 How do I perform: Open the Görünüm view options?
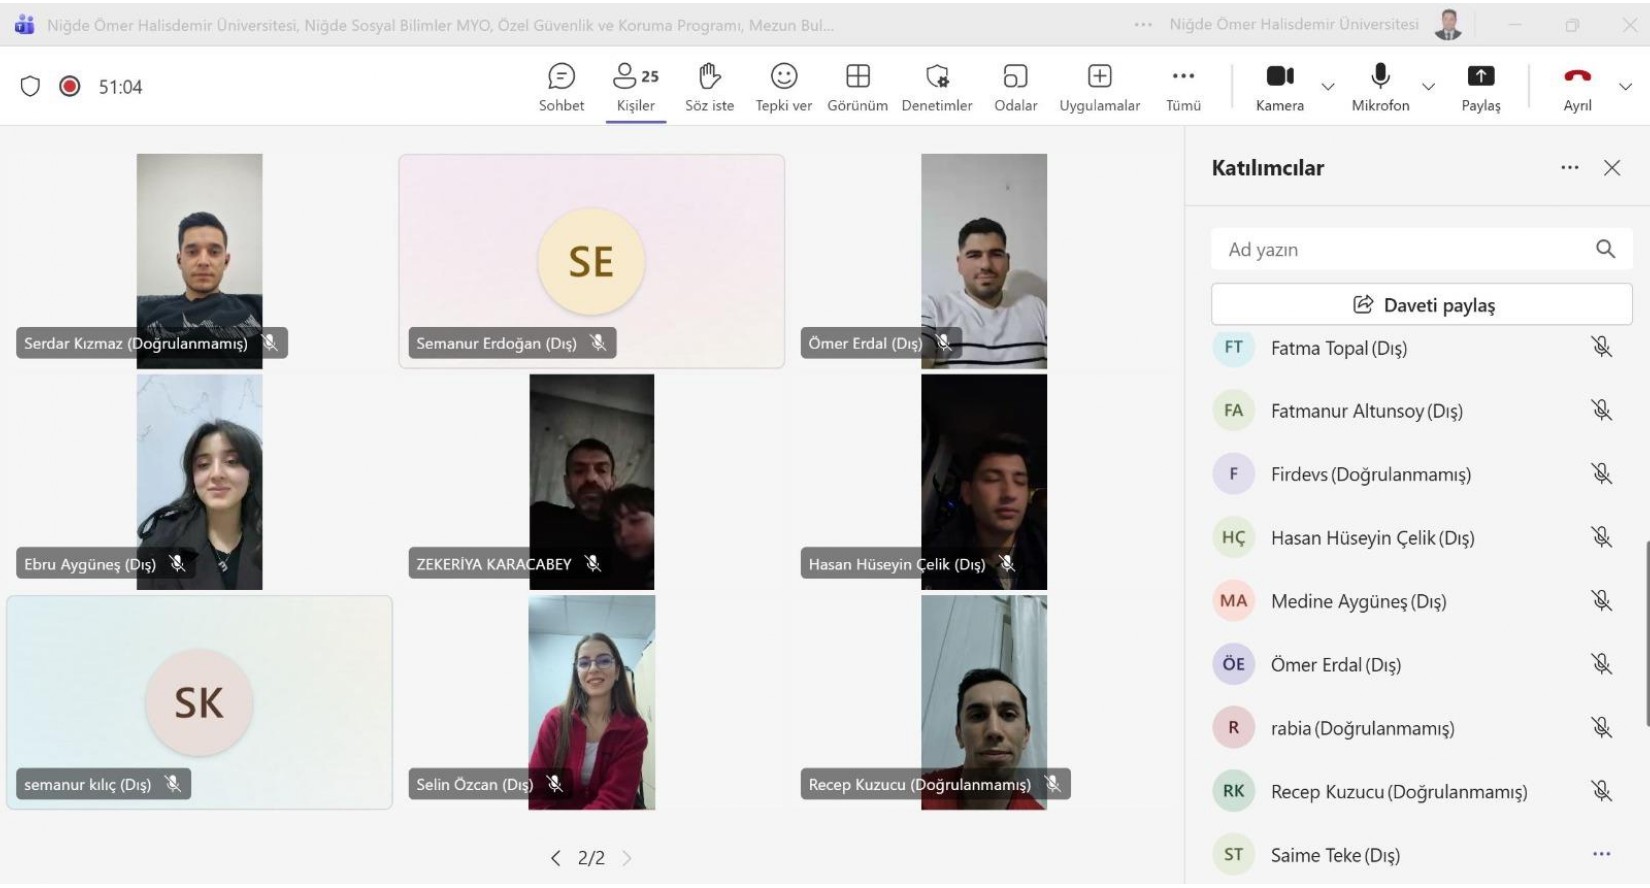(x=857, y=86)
* * * *
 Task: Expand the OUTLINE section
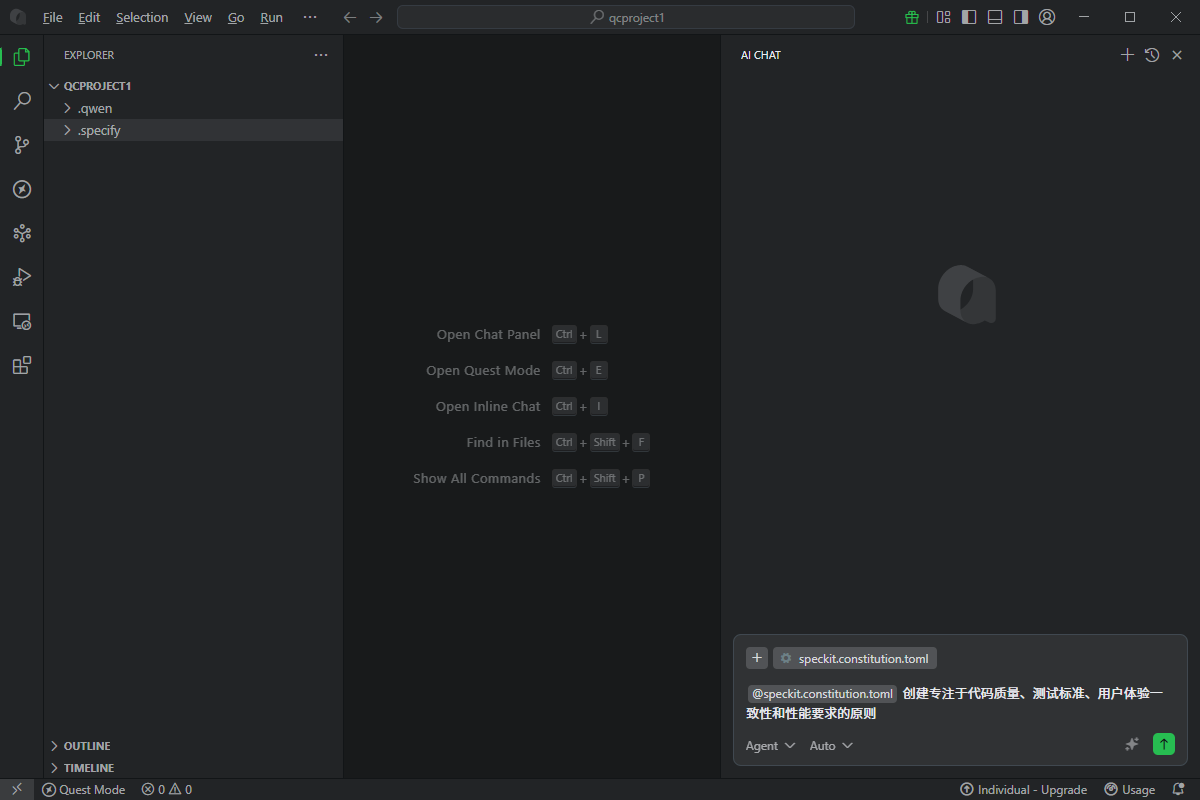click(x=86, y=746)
* * * *
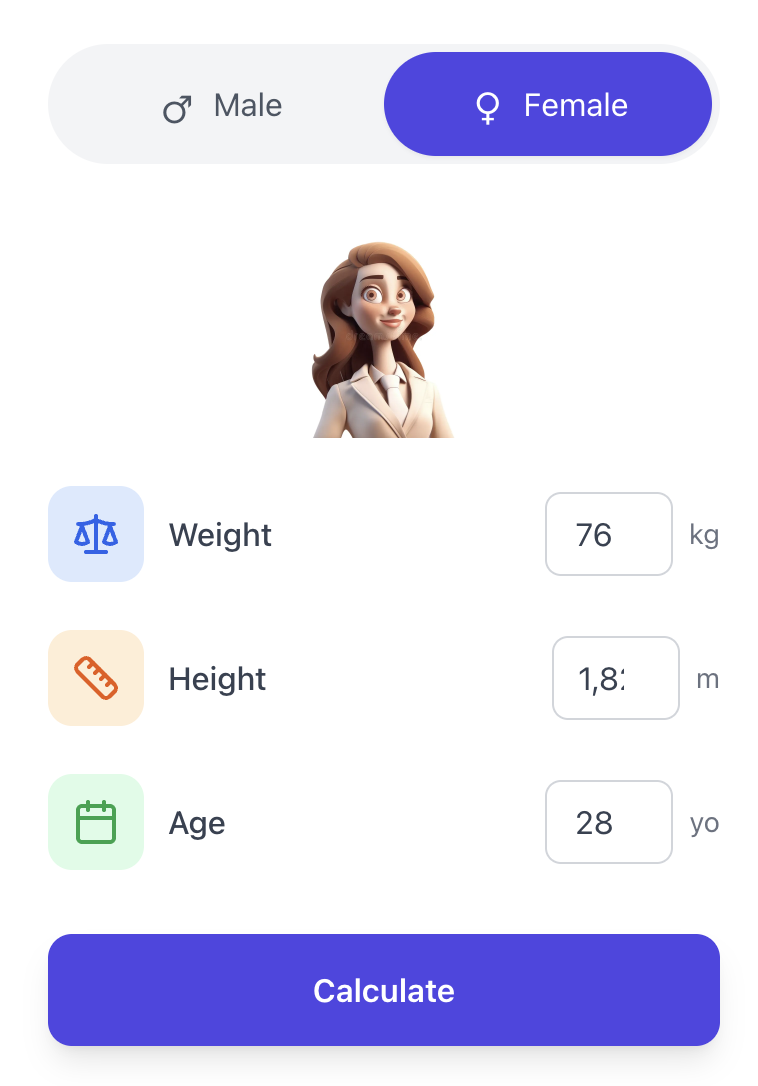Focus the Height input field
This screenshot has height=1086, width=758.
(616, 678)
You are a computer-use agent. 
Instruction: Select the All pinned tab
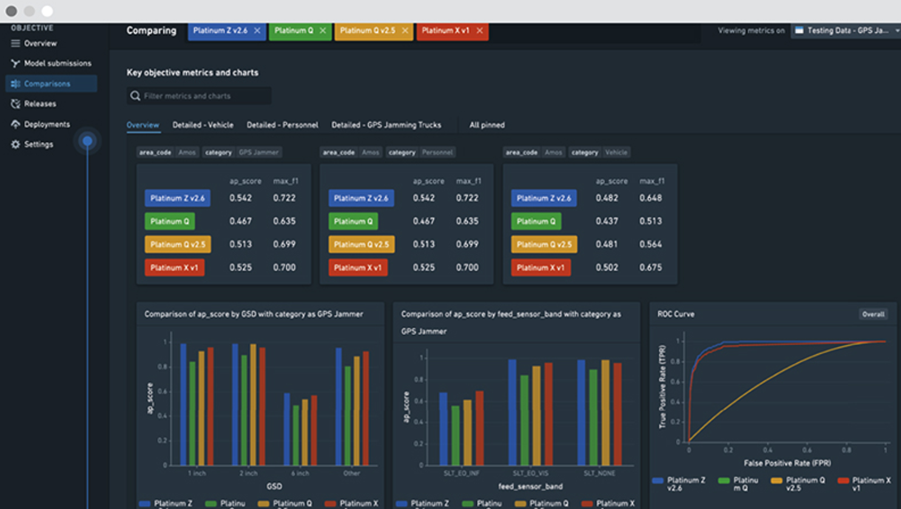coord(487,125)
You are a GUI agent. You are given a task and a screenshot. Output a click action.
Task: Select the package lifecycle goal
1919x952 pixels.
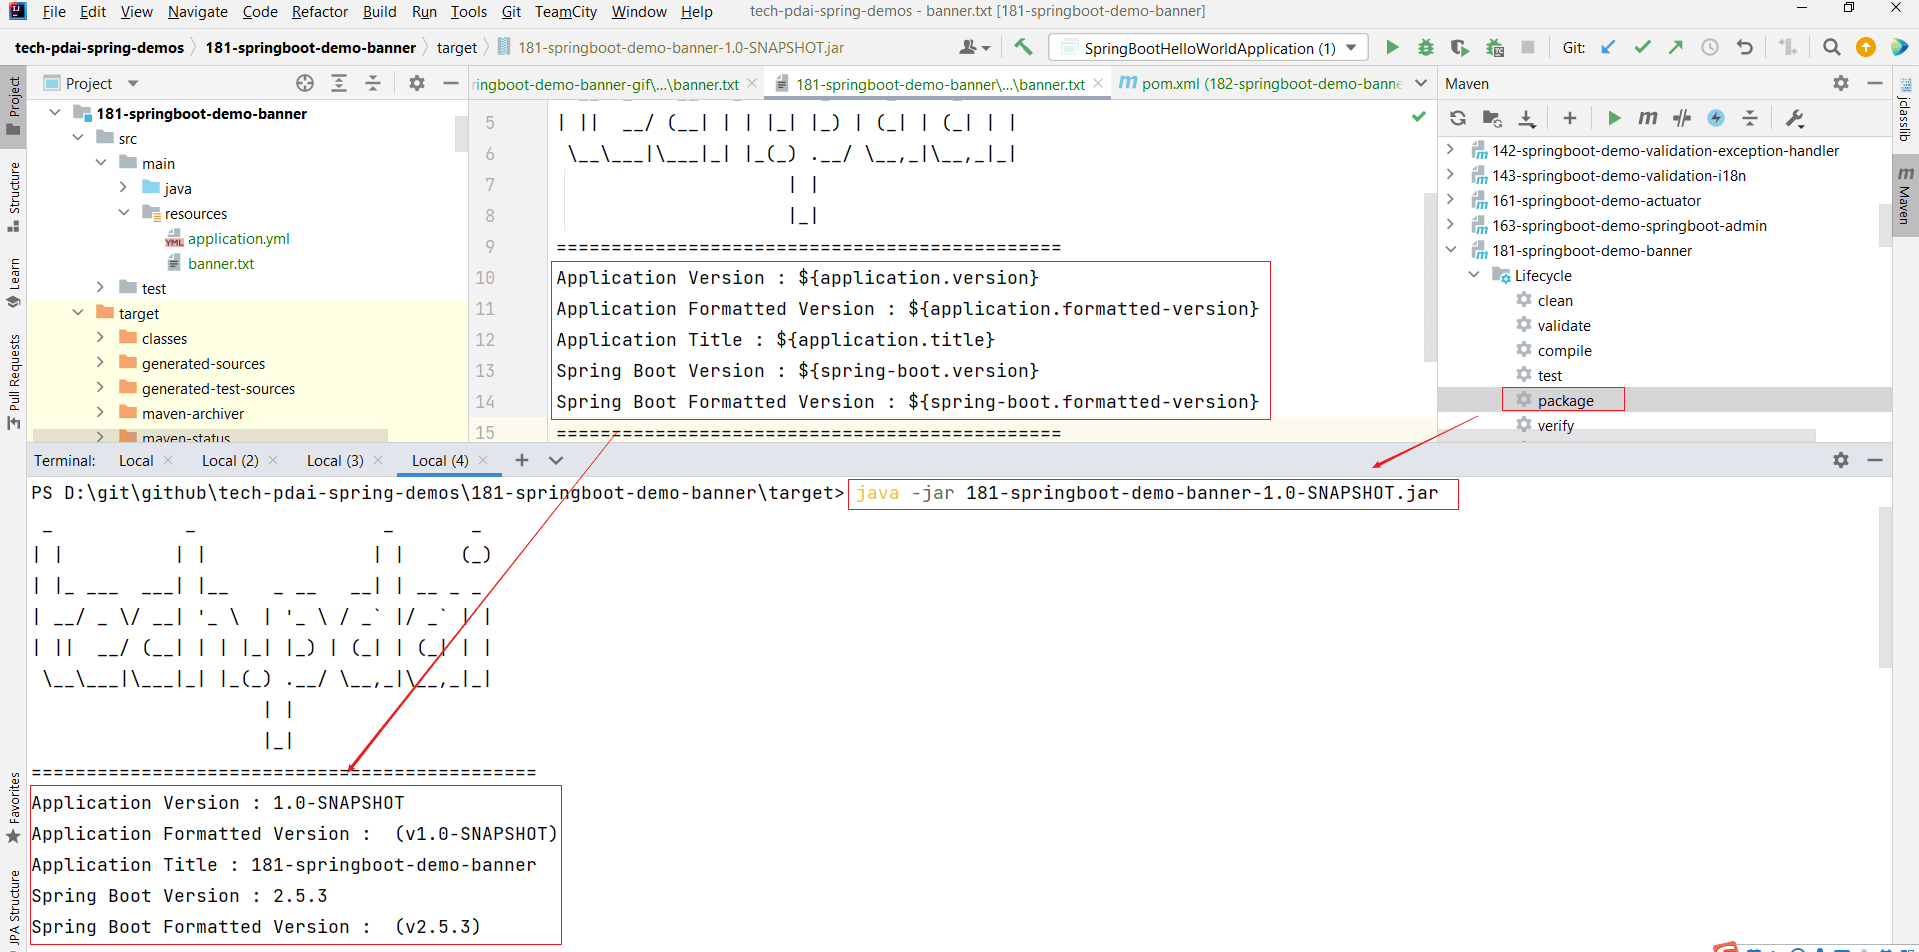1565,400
* * * *
## About this exercise:
Please show all lines from the entries that contain the word "agent".

## Task solution:
You are a computer-use agent. 
You are a GUI agent. You are given a task and a screenshot. Output a click action.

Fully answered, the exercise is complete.